DATA FOR PROCESSING:
Start of Block
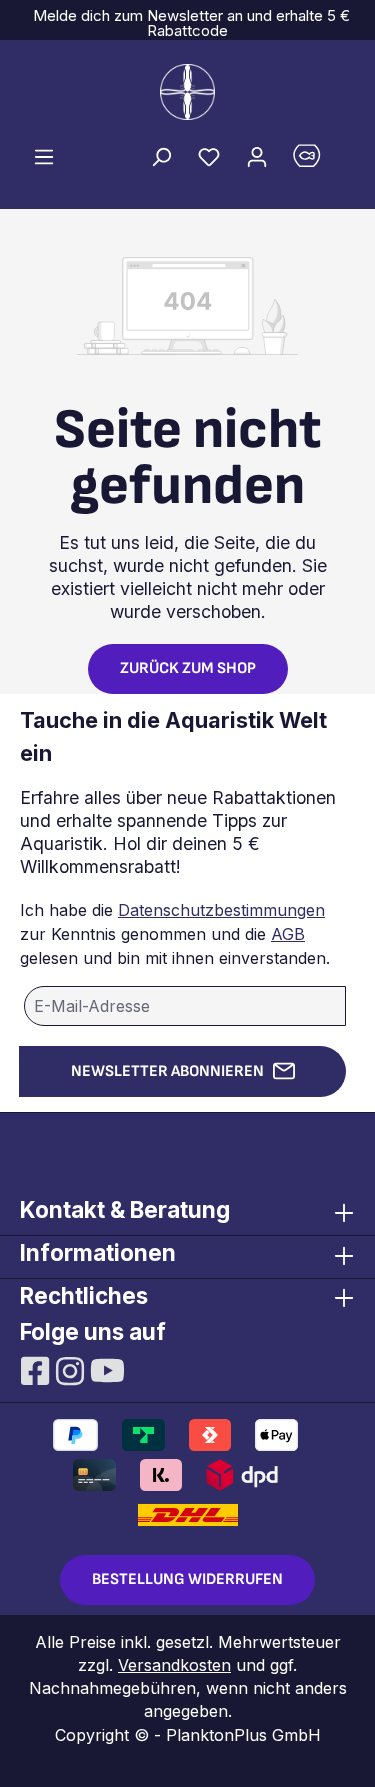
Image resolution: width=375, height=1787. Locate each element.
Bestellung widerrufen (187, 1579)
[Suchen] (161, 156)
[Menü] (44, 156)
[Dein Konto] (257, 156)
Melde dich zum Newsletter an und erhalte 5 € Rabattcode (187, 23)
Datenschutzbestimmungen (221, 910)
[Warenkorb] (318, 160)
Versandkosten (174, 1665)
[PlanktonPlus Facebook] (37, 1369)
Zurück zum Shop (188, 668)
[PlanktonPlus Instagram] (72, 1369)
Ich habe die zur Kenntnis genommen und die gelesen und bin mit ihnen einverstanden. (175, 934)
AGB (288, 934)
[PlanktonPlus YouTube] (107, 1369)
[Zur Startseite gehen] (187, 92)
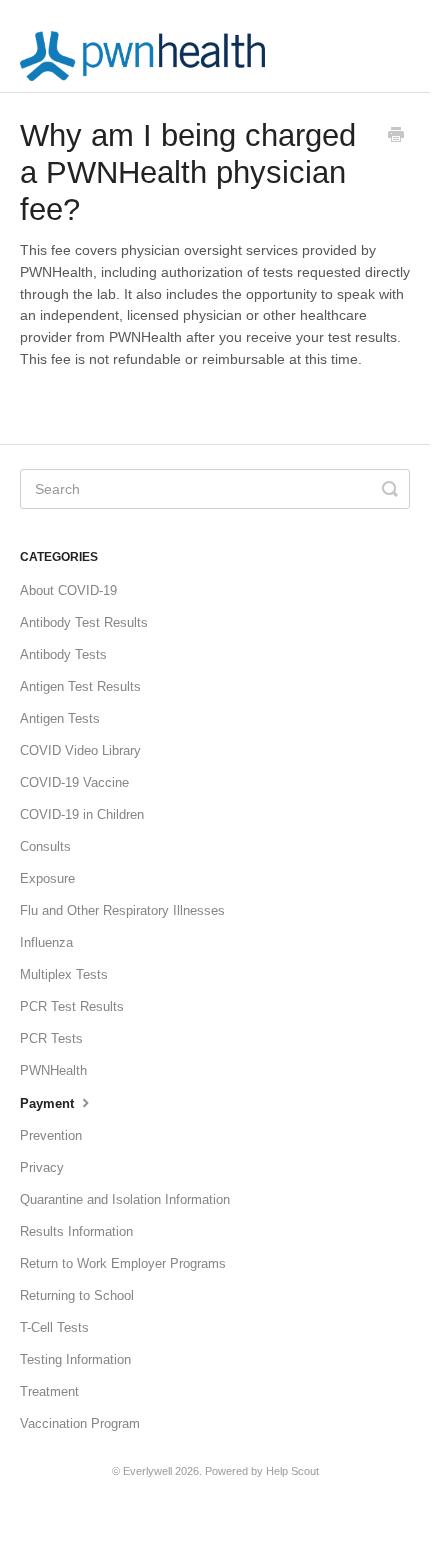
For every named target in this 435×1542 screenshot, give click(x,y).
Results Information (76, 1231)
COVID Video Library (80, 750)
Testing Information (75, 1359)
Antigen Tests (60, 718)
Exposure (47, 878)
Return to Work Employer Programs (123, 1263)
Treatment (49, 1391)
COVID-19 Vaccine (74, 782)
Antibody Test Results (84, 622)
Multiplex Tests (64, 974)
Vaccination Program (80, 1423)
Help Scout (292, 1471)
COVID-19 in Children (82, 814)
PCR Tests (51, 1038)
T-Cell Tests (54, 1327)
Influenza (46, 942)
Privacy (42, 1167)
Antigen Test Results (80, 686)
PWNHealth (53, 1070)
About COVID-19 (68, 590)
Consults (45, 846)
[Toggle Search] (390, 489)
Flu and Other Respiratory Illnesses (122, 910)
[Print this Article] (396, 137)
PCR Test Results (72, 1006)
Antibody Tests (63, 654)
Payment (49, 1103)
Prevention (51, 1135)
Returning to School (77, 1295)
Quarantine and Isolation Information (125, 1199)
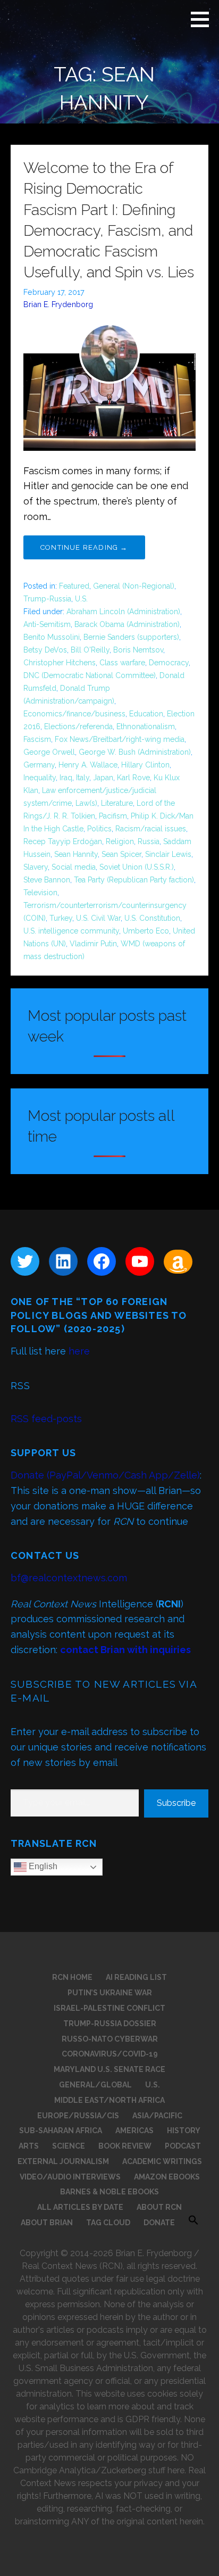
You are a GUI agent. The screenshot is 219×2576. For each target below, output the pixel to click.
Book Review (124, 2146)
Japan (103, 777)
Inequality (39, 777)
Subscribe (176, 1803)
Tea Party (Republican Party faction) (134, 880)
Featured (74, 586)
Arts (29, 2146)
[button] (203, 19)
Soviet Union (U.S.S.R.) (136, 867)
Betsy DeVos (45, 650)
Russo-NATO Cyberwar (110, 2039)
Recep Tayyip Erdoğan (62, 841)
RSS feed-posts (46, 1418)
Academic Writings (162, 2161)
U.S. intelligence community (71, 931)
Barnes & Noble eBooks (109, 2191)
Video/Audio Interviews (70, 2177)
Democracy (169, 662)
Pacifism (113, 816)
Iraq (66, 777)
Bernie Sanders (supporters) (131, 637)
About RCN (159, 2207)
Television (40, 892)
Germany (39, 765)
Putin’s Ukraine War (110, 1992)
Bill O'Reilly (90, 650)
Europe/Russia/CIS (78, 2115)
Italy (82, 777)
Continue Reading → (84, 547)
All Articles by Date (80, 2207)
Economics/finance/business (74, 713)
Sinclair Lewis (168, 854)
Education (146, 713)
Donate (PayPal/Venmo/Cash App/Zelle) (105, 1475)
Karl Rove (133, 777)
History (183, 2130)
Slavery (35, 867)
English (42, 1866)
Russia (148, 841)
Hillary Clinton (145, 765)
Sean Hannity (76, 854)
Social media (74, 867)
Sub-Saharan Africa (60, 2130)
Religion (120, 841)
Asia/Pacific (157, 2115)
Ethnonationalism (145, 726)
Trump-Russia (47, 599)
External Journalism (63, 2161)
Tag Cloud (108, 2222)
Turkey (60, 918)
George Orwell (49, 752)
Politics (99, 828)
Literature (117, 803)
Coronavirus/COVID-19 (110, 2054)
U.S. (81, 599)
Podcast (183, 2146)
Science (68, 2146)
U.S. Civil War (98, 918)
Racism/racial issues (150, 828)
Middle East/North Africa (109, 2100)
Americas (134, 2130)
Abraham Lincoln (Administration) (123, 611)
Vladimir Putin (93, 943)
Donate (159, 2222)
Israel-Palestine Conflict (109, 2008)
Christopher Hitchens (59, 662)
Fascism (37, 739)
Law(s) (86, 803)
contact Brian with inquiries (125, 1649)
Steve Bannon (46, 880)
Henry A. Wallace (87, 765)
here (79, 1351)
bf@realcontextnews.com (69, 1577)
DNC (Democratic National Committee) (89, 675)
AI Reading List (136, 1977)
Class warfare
End of Block
EXERCISE BRIEF:
Wherever the string "target" appears in the entries above, list that line.

ANSWER FOR THE TASK:
For every named target in this 435×1542 screenshot, give click(x,y).
You are a GUI agent. The screenshot is 219×2576. For each target below, output the pixel to click.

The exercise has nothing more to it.